I know little about stone carving, though I have been interested in the properties of stone for many years. As a child I had a stone polishing machine (in days before we knew it was best to leave stones on the beach). We made jewellery from polished stones at my church youth group for a while when I was a young teenager. Holidays in Cornwall introduced me to serpentine and soapstone - and to sea urchin spines in the sand which I mistook for strontianite!

So I approached the exhibition with curiosity, and was richly rewarded. The exhibition was curated by Lynne Alexander and the exquisite and informative exhibition catalogue, The Lost Words - forget-me not, was edited by Suzy Powling and Lynne Alexander. Not surprisingly the book opens with Forewords from Jackie Morris and Robert Macfarlane. There is a third Foreword, from Matt Gaw, of Suffolk Wildlife Trust (whose Nature Summit I am about to attend have now attended).
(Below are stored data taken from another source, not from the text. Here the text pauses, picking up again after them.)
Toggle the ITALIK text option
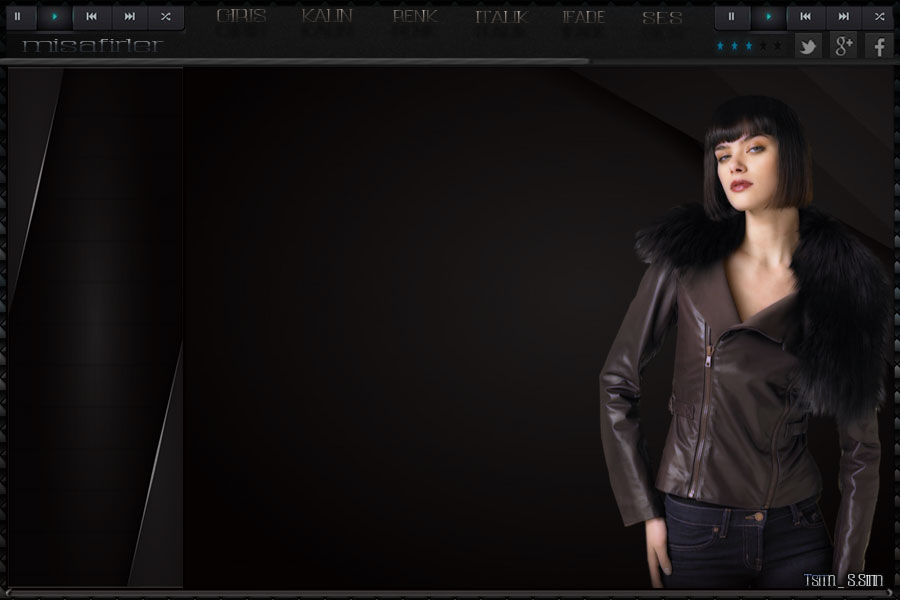 click(500, 17)
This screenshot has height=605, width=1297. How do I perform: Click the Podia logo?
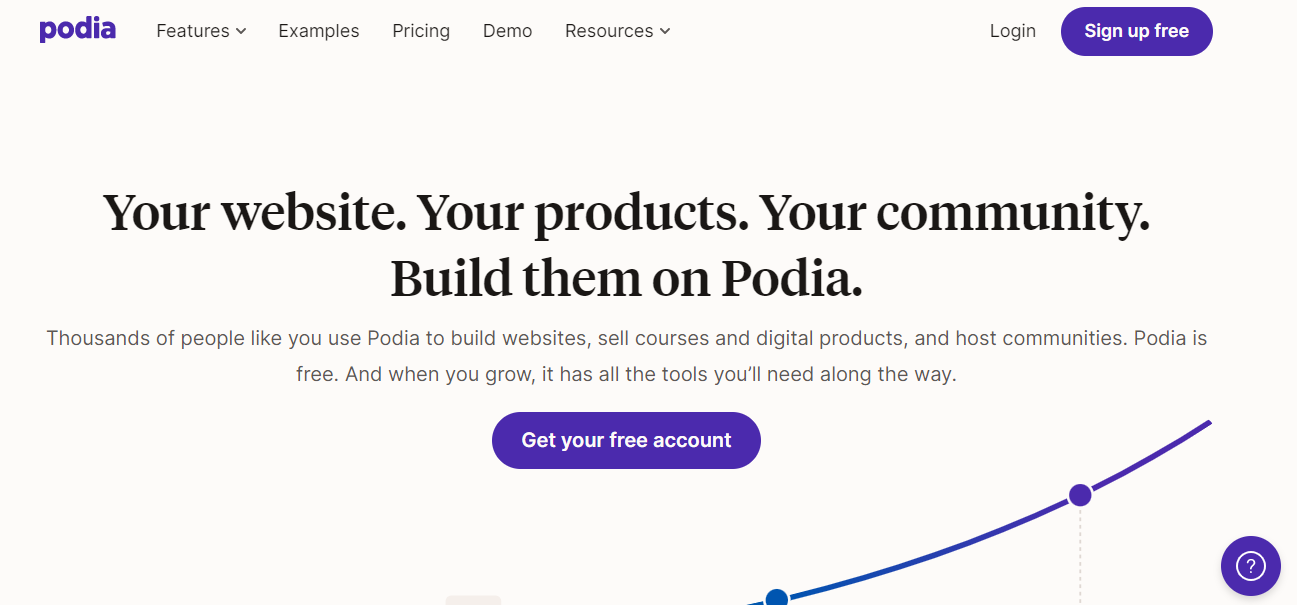coord(77,30)
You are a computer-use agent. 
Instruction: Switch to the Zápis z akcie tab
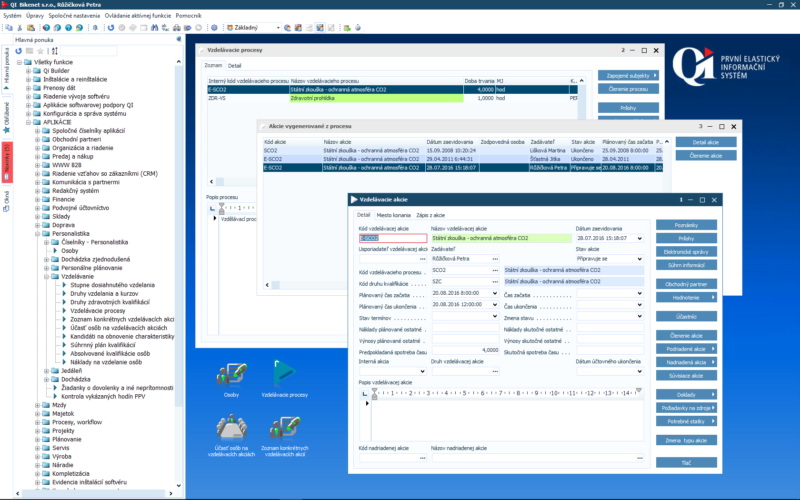click(430, 215)
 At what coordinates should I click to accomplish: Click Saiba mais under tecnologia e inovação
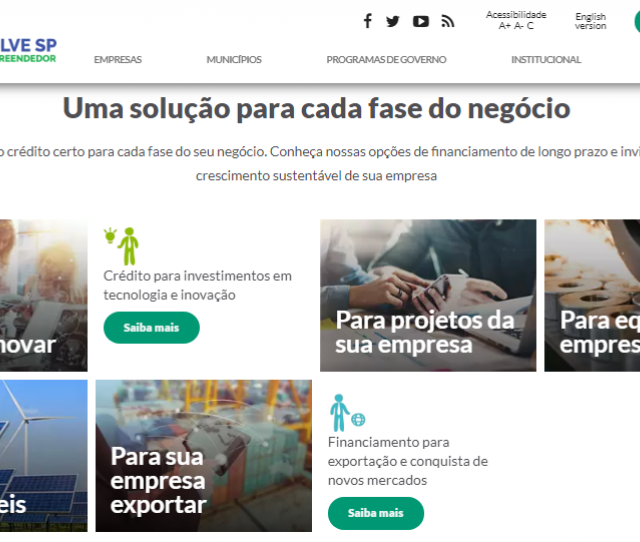coord(151,327)
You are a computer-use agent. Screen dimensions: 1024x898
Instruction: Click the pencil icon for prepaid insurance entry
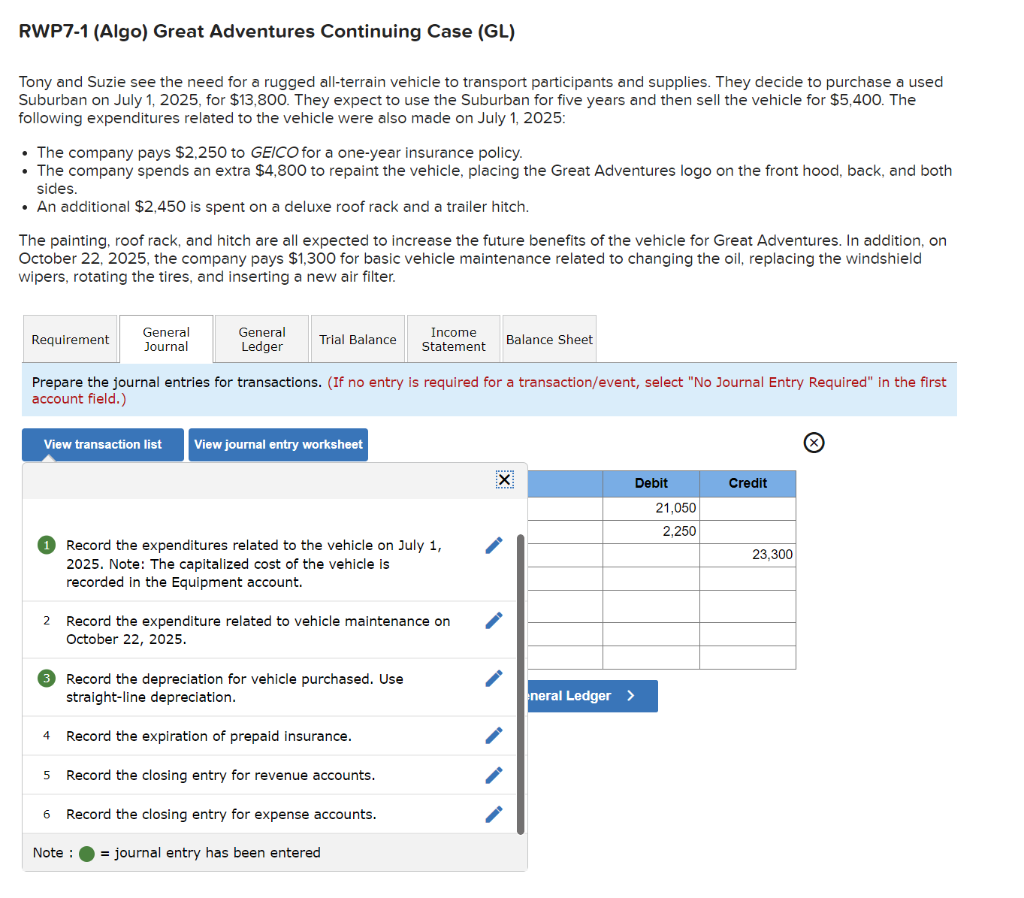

Each of the exhibits has a spacious entry in the catalogue, with an image of the stone artwork of the  Lost Word on each recto side, and prose about the piece opposite, with name, definition, origin and text. Each Lost Word now tells a story in stone: Fiona Flack, who created the artwork for FERN tells how a fossilised fern was her inspiration. Annet Stirling's NEWT caught our eye because she has demonstrated the creature's amphibious 'under water - over water' lifestyle and its precarious existence (presumably as a word and as a creature) by splitting the word horizontally through the middle. Iain Cotton's arresting rendering of OTTER caught my attention because the otters and stone base blend so perfectly. I was not surprised therefore to find that this word was carved on a slate beach pebble from Islay, where otters can sometimes be seen. The pairing of pebble and Lost Word in this instance seemed to be in particular(ly poignant) harmony. I'll end by mentioning Jo Sweeting and a part of her inspiration for her lithe rendering of LARK:


'larks building spires above spires into the sky'

The South Country  
by Edward Thomas


  • My previous posts about the nature words are here and here.


Wednesday, 17 May 2017

Immagine e Poesia: the 2017 Anthology of Poetry and Art Pairings can now be downloaded

Zennor mermaid chair (dating from 1400-1500) in St Senara's Church

One of the joys of poetry is the opportunity to experiment and create collaboratively either with other poets or with practitioners in another art form. For the last few years I have submitted a poem to the annual eBook produced by Immagine e Poesia, based in Italy. Aeronwy Thomas, Dylan and Caitlin's daughter, became Patron of the Immagine e Poesia movement in 2007.   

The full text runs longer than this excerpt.